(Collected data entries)
++++
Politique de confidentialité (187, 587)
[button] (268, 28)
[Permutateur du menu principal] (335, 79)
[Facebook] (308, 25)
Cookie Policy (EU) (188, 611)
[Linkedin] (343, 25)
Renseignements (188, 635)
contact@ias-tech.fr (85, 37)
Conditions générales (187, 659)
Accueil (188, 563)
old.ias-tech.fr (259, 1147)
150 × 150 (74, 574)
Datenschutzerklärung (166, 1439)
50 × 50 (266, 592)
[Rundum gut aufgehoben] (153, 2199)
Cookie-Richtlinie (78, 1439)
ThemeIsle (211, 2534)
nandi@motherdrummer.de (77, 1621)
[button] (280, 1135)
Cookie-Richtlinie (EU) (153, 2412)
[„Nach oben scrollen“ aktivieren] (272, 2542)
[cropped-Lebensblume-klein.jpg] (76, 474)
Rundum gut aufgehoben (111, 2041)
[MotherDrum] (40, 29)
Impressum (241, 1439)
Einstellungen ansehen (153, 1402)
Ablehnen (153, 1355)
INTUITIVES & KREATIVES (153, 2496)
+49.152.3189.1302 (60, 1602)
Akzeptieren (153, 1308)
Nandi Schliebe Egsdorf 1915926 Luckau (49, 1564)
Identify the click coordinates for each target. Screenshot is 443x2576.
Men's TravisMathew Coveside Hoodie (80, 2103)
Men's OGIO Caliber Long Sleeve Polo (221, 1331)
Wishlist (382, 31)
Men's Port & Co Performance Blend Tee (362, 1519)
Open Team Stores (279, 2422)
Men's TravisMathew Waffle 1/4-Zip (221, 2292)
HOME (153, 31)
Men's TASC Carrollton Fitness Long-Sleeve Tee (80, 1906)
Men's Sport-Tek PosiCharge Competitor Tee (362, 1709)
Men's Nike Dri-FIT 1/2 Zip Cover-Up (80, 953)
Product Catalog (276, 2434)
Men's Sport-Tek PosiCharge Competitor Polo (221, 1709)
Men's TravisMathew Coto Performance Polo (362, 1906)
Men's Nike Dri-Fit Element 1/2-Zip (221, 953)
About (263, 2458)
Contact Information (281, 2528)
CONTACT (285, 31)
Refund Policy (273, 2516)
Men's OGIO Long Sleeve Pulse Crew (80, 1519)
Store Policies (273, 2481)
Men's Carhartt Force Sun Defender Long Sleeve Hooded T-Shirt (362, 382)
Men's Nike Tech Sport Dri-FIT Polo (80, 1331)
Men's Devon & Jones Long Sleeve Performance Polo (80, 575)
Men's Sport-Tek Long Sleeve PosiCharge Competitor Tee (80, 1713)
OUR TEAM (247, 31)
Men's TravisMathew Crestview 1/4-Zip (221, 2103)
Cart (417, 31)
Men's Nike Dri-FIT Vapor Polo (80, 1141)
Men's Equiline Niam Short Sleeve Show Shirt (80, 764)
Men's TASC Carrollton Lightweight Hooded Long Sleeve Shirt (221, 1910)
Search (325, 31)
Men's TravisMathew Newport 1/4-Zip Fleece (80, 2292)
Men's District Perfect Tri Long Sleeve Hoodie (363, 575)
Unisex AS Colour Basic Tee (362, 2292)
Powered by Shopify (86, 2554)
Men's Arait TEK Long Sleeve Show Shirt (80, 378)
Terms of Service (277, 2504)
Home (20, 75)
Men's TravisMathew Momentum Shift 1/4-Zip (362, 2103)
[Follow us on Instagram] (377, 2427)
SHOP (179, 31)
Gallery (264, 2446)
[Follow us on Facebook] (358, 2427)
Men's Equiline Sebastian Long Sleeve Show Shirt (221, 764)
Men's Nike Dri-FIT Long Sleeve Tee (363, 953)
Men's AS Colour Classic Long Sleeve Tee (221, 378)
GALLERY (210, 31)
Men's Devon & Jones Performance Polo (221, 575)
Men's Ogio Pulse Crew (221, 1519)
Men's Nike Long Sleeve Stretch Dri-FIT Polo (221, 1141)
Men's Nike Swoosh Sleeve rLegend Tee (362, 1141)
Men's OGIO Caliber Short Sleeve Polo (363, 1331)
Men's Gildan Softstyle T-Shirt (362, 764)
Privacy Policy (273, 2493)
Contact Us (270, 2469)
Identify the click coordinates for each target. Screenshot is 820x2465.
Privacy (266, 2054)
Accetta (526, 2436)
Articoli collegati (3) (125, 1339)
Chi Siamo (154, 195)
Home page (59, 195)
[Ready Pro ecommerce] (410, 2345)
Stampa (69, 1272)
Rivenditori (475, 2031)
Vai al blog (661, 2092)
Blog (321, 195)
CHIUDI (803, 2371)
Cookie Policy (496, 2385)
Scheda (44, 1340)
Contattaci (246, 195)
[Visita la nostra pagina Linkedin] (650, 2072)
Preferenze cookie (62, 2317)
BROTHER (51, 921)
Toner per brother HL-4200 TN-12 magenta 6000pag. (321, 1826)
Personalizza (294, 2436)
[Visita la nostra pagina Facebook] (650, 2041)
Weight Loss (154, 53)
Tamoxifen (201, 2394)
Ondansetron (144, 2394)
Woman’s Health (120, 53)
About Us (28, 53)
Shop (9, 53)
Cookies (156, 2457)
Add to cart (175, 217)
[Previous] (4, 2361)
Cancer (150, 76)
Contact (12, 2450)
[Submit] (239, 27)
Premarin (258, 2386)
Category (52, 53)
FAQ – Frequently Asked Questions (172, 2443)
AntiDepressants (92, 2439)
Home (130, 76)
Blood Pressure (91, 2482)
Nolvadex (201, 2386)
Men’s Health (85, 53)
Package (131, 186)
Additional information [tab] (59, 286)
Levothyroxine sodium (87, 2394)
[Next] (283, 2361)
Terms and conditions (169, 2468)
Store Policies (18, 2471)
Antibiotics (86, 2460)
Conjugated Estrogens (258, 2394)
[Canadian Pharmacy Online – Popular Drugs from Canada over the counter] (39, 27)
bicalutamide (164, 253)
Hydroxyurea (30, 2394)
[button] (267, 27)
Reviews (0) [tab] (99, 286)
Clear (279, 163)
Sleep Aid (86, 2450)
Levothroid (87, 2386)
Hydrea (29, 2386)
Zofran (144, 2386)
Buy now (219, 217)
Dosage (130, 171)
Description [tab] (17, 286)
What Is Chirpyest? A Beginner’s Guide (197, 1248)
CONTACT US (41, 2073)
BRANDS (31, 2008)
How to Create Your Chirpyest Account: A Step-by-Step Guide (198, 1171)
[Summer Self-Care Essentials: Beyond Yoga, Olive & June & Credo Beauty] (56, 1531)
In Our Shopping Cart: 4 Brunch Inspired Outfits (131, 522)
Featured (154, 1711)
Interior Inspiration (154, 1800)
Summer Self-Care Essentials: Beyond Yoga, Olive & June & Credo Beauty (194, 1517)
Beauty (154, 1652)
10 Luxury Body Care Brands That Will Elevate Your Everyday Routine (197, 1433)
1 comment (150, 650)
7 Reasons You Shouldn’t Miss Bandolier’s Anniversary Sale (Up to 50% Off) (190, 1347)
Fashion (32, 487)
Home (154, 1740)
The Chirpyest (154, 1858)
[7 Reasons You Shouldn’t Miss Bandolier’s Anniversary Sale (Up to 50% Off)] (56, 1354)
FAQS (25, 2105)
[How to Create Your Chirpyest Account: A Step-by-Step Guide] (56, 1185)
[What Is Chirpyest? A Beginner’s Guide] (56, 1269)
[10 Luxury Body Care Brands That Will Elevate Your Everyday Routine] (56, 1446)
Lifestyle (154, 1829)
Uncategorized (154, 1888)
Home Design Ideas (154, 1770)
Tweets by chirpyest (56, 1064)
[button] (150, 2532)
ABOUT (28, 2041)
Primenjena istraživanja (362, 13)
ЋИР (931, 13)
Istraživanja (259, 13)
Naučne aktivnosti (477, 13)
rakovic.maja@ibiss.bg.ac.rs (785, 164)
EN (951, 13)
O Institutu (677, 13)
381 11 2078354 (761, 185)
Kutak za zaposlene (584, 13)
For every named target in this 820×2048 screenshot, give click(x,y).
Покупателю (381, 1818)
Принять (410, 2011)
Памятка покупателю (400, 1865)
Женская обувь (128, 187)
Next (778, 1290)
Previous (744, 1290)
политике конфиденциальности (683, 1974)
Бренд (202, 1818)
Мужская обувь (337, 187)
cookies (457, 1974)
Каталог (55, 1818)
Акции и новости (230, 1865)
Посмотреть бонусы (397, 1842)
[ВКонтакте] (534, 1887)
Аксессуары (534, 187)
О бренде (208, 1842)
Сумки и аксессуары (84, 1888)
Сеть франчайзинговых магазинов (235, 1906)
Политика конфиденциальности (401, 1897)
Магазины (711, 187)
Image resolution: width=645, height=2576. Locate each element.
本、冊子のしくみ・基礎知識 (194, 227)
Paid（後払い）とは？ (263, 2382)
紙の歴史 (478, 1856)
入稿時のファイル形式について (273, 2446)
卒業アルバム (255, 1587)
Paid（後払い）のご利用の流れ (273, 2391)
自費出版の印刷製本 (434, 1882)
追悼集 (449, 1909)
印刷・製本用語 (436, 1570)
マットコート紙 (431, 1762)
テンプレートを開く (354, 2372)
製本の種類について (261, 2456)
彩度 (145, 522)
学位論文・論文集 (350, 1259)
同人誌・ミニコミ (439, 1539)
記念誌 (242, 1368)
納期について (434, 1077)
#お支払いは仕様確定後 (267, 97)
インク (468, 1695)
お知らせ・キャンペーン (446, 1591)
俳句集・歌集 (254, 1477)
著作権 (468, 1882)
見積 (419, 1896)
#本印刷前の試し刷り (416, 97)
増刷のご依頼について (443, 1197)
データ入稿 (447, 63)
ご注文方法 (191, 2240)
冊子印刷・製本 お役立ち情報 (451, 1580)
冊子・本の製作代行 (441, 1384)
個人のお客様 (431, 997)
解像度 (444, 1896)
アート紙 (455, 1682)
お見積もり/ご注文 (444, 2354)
++++
→ **Problem requirements**: A single number is the answer: how many lines of the entries above contain "Competitor"?

→ **Solution for this task**: 3